# Seattle



## Gym Rat (Dec 30, 2002)

LINK

From the Seattle Times:



> All-Star Lauren Jackson, a restricted free agent, is still negotiating her contract and isn't expected until Monday, which still would put her into camp earlier than past seasons. Center Kamila Vodichkova won't arrive until May 16, while guard Kate Paye may not return at all. Paye, who recently graduated from Stanford law school, lost her veteran status under the new agreement. Instead of making the veteran minimum of $42,000 or even last season's $40,000, Paye would have to play for $30,000, which has her contemplating retirement. "We're trying to find some wiggle room under the cap for Kate, but it's tough," McKinney said. Kate Starbird said she was the one that informed Paye of her decreased status and understands how Paye feels. "It's quite a sacrifice for her," Starbird said. "I'm sure there are other reasons, too, but that's happening a lot with the veteran players. And what you're going to find is that the league will be full of really young players and stars — that's it."


I am still waiting to see the fallout from Cap issues...


----------



## Gym Rat (Dec 30, 2002)

From the Seattle PI:



> Alisa Burras, the former Portland center acquired by the Storm in last week's dispersal draft, called Seattle a perfect fit for her. "Just from meeting everybody that works here, wow!" Burras said. "I've been with other teams and the GM doesn't come up to you and ask how you're doing. It's a family oriented thing here."


LINK 

I am happy to see Burras there. I think they needed her big body in the post. I also and happy to see Stacey Thomas there. Stacey is one of the best defenders I have ever seen. Tully will arrive at camp late, she is still playing in Hungary. No surprise that you see three former Portland Fire players there with Storm Assistant Jessie Kenlaw there.

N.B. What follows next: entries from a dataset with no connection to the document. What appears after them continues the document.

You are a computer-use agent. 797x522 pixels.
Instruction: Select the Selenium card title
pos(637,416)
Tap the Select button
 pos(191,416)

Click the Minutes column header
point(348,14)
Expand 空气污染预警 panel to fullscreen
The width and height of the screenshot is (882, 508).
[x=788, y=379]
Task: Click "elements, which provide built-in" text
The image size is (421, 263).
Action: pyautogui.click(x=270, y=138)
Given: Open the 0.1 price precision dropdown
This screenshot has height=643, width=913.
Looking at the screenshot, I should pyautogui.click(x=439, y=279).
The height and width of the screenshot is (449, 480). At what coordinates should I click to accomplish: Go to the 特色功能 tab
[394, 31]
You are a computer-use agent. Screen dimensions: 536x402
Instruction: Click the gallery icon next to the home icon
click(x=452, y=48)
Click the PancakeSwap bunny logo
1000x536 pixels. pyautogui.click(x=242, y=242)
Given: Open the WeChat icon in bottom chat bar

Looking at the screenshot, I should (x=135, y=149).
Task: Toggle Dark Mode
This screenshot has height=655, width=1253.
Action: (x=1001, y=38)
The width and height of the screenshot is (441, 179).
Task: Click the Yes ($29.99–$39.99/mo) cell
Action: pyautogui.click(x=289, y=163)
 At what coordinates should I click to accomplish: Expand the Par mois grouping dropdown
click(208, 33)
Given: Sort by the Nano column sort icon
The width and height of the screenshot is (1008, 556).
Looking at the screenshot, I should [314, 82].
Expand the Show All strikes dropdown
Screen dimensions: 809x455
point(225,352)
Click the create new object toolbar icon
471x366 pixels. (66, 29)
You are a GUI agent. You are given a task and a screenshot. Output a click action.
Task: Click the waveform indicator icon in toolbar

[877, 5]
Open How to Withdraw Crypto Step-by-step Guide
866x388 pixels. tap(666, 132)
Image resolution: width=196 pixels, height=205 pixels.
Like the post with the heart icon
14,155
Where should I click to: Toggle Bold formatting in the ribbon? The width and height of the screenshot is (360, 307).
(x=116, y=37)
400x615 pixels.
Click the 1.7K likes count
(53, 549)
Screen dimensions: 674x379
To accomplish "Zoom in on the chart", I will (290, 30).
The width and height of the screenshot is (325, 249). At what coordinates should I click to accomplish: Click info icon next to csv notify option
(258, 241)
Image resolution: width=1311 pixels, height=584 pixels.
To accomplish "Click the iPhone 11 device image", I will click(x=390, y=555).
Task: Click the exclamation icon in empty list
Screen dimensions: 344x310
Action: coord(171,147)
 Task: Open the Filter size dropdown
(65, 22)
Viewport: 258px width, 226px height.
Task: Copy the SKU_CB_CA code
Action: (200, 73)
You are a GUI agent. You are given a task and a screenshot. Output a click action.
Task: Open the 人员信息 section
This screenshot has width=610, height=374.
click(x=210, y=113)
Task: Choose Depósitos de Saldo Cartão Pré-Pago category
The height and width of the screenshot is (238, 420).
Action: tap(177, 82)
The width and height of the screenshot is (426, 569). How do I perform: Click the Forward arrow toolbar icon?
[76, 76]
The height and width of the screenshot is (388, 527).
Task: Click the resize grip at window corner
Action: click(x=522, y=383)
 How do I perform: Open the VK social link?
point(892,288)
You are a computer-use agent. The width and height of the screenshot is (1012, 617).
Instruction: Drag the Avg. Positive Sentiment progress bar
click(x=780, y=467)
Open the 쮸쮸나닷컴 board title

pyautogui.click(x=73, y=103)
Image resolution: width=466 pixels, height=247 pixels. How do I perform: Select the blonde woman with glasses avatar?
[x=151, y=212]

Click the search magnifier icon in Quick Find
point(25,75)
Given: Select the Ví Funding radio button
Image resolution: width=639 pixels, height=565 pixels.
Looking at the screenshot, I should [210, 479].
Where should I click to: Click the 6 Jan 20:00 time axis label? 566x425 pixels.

With Bird leading the way, I am excited to see what Anne Donovan can do with this team!


----------



## RetroDreams (Jun 9, 2002)

> Originally posted by <b>Gym Rat</b>!
> LINK
> 
> From the Seattle Times:
> ...


Ouch.

Pretty nice to be able to fallback on being a lawyer.


----------



## jrod_1939 (May 2, 2003)

*Cap issues*

Hey Gymmie,
Do ya really think that the fans will really hear about cap issues. For the marquee teams, I don't believe we ever will.:twave:


----------



## Gym Rat (Dec 30, 2002)

*Re: Cap issues*



> Originally posted by <b>jrod_1939</b>!
> Hey Gymmie,
> Do ya really think that the fans will really hear about cap issues. For the marquee teams, I don't believe we ever will.:twave:


Officially? No. But I bet a lot of it will leak out.


----------



## Gym Rat (Dec 30, 2002)

> Returning starters Bird and Adia Barnes and free-agent Stacey Thomas were the best-conditioned, in Donovan's eyes. Donovan said free-agent Alisa Burras, picked up in the dispersal draft, was the only player out of shape.


Now there is NOTHING surprising about that. Stacey's in shape, as always. Burras is out of shape.


Another Article


----------



## Gym Rat (Dec 30, 2002)

*TULLY ARRIVES*

LINK 

The article called Tully 5'7" - what is she 5'4" at best?



> Donovan named Sue Bird and Sandy Brondello as her starting backcourt. Alisa Burras will start at center, with the three and four spots still open.


----------